▶ **Source extract**
----------

The issue I speak of is, trust – or, more aptly, rampant distrust. For decades, distrust has plagued the mobility industry, and the personal and economic tolls continue harming everyone. Think for a moment of just how prevalent distrust is in our industry: Many consumers don't trust providers or manufacturers; many providers don't trust consumers or manufacturers; many manufacturers don't trust the policy-makers on Capitol Hill; many policy-makers on Capitol Hill don't trust manufacturers; many consumers don't trust insurers; many insurers don't trust consumers; and, on and on and on it goes, where these are just a few examples of how we have to wonder, does anyone trust anyone in this world of wheelchairs?

Personally and professionally, I trust virtually everyone with whom I interact – which is why I see eradicating distrust in our industry as so vital to everyone's success. I know the rewards of trust and the harms of distrust, and we simply can't continue a climate of distrust, as, again, the personal and economic tolls are too high. Therefore, let's take this occasion to look at the nature of trust, and recognize how applying it can elevate not just our industry, but our lives.

Trust, of course, is the foundation of all healthy interactions, albeit personal or professional. Trust is fittingly described by experts as being exhibited by two foundations: character and competence. Put simply, when we get to the core of trust, it's believing that someone always follows through with integrity – they do what they say.

Unfortunately, there's very little trust exhibited in the mobility industry. It's as if people distrust each other as a default mode, where even when there's every reason to trust, they default to distrust. I'll give you some examples that you'll recognize: I placed an order with my provider, but I don't believe that he called it in.... My consumer says that his power wheelchair simply stopped working, but he must have abused it.... The provider says that he didn't receive the part, but I bet it really was in the box.... As the insurer, surely we're paying for wheelchairs that people don't need....

----------

▶ **Excerpted data**
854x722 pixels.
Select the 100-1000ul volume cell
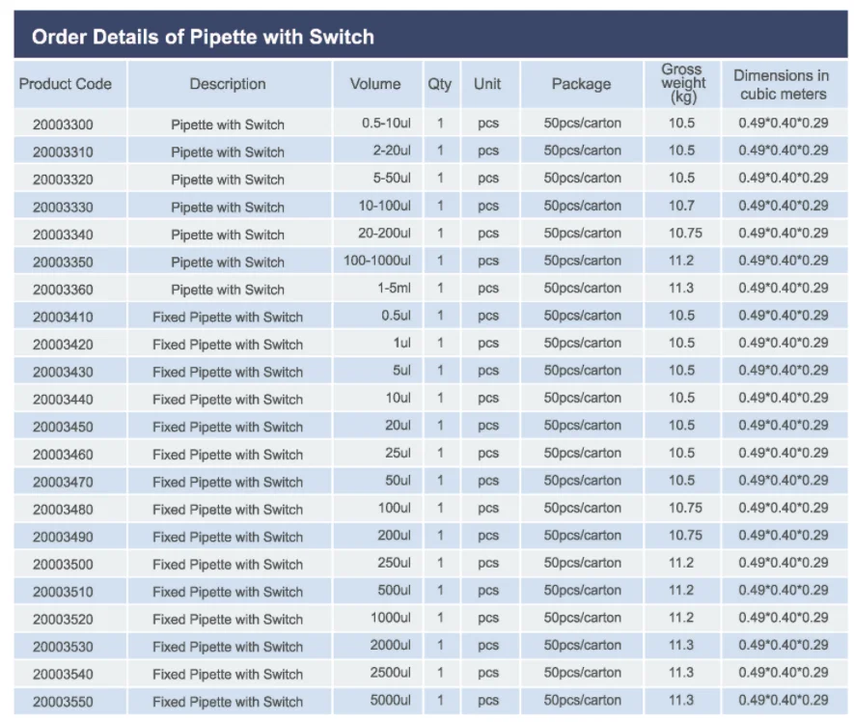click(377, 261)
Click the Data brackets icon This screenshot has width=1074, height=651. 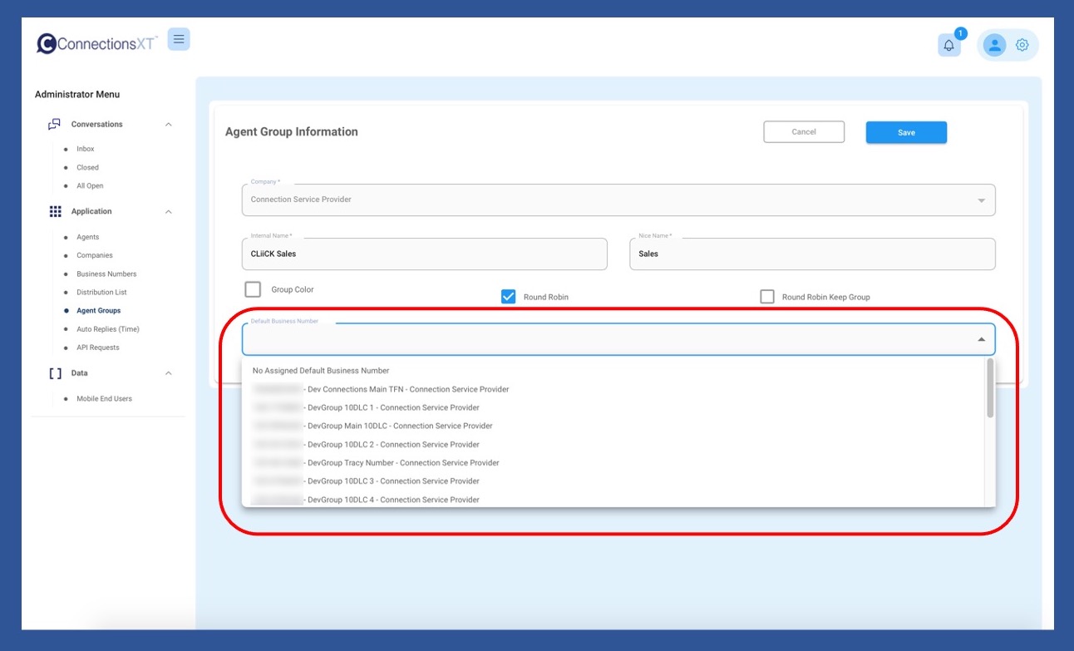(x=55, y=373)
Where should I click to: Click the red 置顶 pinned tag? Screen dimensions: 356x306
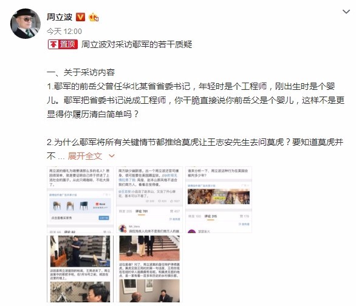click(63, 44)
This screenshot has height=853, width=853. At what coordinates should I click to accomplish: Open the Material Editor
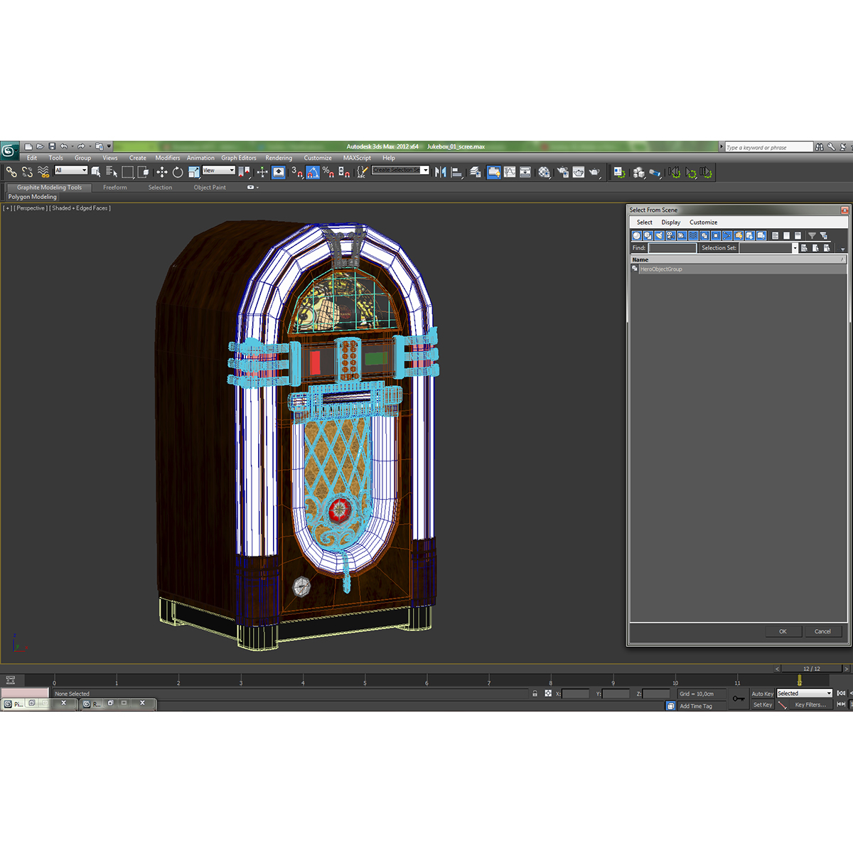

----------

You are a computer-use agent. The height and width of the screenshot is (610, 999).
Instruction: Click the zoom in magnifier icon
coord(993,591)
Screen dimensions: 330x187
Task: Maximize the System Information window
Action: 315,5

----------

▶ **About this task**
Continue the text on distrust in the mobility industry, starting right after its last sentence.

▶ **Result of this exercise**
No matter what area of the mobility industry spectrum in which we function, we've all encountered such statements – sometimes daily! But, here's what's striking: If you critically consider such routine sentiments, you'll realize that they are truly baseless assumptions of “bad intent,” merely rooted in irrationally defaulting to distrust. Using my above examples, we can say without question that providers promptly place orders (it's how they earn a living); consumers don't purposely break their wheelchairs (their lives depend on them); providers don't lie about not receiving parts (the faster they fix a wheelchair, the faster they get paid); and, people don't file insurance claims for wheelchairs that they don't need (no one wants to be in a wheelchair). Does each party have a self-interest? Of course. However, through our various roles, we’re also contributing to a greater good – that is, the supplying of life-sustaining mobility technology, and it’s all derived from good intent.

Now, I know, you may be saying, But, I know of an instance when there was clearly deliberate bad intent.... Sure, you can always reference a bad experience. There are millions of wheelchair users, with thousands of mobility professionals, whom have interacted for decades – of course there have been horror stories. And, that's regretful (and, unfortunately, based on aspects like Internet forums, horror stories, hearsay, speculation, rumors, and malice spread unjustified distrust like wildfire, unnecessarily alarming those with no reason whatsoever to be suspicious of anyone in the mobility industry – it’s a gossip and rumor mill on steroids!).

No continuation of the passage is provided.